Enhancing Fake News Detection in Social Media via Label Propagation on Cross-modal Tweet Graph
Wanqing Zhao, Yuta Nakashima, Haiyuan Chen, Noboru Babaguchi
TL;DR
This work tackles fake-news detection on social media by densifying the interaction graph with cross-modal connections derived from CLIP, addressing sparsity in traditional social-context graphs. It introduces FCN-LP, combining a Feature Contextualization Network with a signed-label Propagation Network to leverage positive and negative correlations among tweets. A domain-generalization loss based on Maximum Mean Discrepancy encourages feature consistency between seen and unseen events, improving generalization to new contexts. Evaluations on Twitter, PHEME, and Weibo show consistent improvements over state-of-the-art multimodal detectors, and ablations confirm the benefits of contextualization, sign-aware propagation, and domain-generalization.
Abstract
Fake news detection in social media has become increasingly important due to the rapid proliferation of personal media channels and the consequential dissemination of misleading information. Existing methods, which primarily rely on multimodal features and graph-based techniques, have shown promising performance in detecting fake news. However, they still face a limitation, i.e., sparsity in graph connections, which hinders capturing possible interactions among tweets.
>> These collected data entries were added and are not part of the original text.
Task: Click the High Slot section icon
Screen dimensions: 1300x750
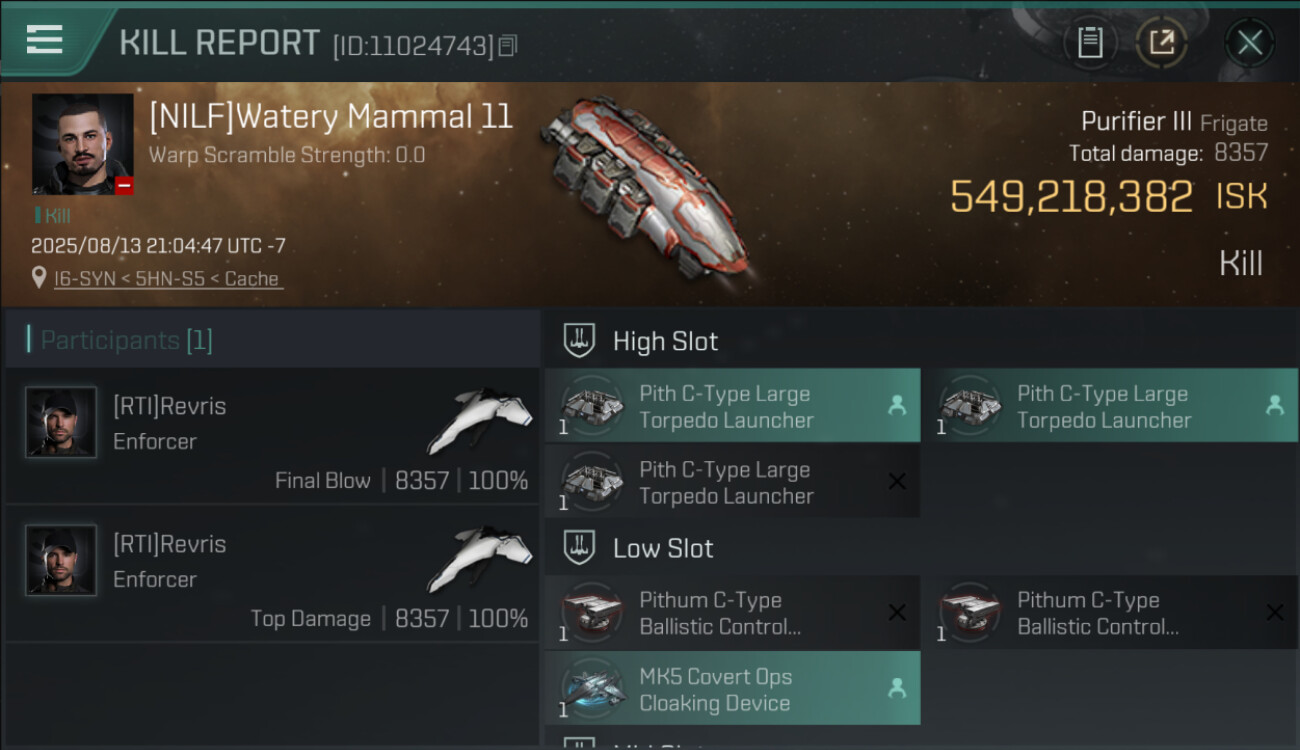Action: (x=579, y=340)

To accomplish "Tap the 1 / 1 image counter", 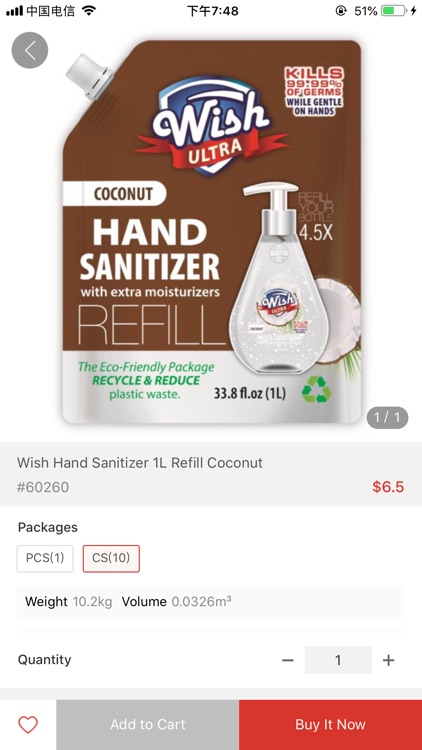I will 387,418.
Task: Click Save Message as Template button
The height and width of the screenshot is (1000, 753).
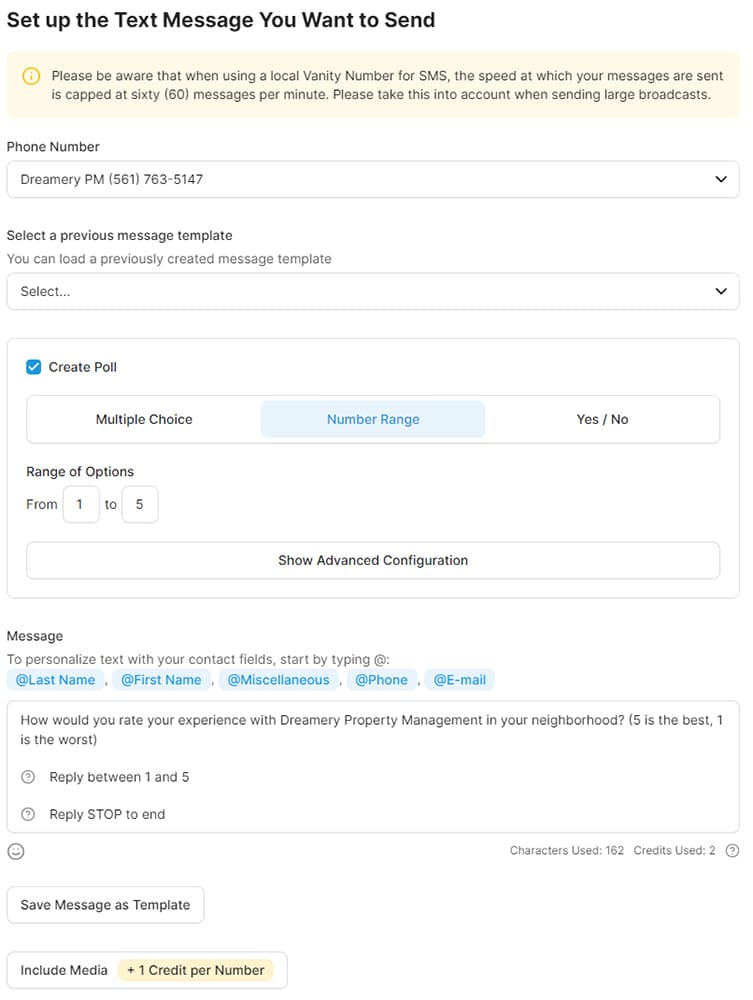Action: pyautogui.click(x=105, y=905)
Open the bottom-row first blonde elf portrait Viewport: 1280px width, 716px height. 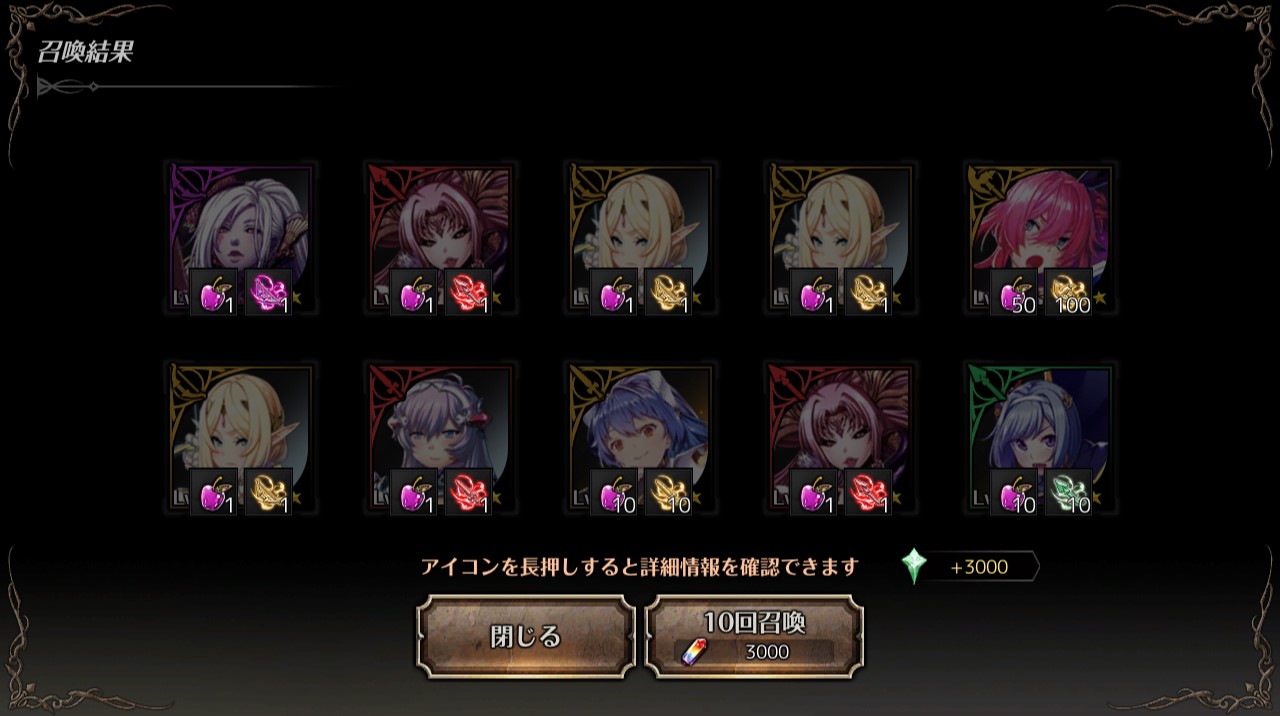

This challenge has motivated us to explore a novel method that densifies the graph's connectivity to capture denser interaction better. Our method constructs a cross-modal tweet graph using CLIP, which encodes images and text into a unified space, allowing us to extract potential connections based on similarities in text and images. We then design a Feature Contextualization Network with Label Propagation (FCN-LP) to model the interaction among tweets as well as positive or negative correlations between predicted labels of connected tweets. The propagated labels from the graph are weighted and aggregated for the final detection. To enhance the model's generalization ability to unseen events, we introduce a domain generalization loss that ensures consistent features between tweets on seen and unseen events. We use three publicly available fake news datasets, Twitter, PHEME, and Weibo, for evaluation. Our method consistently improves the performance over the state-of-the-art methods on all benchmark datasets and effectively demonstrates its aptitude for generalizing fake news detection in social media.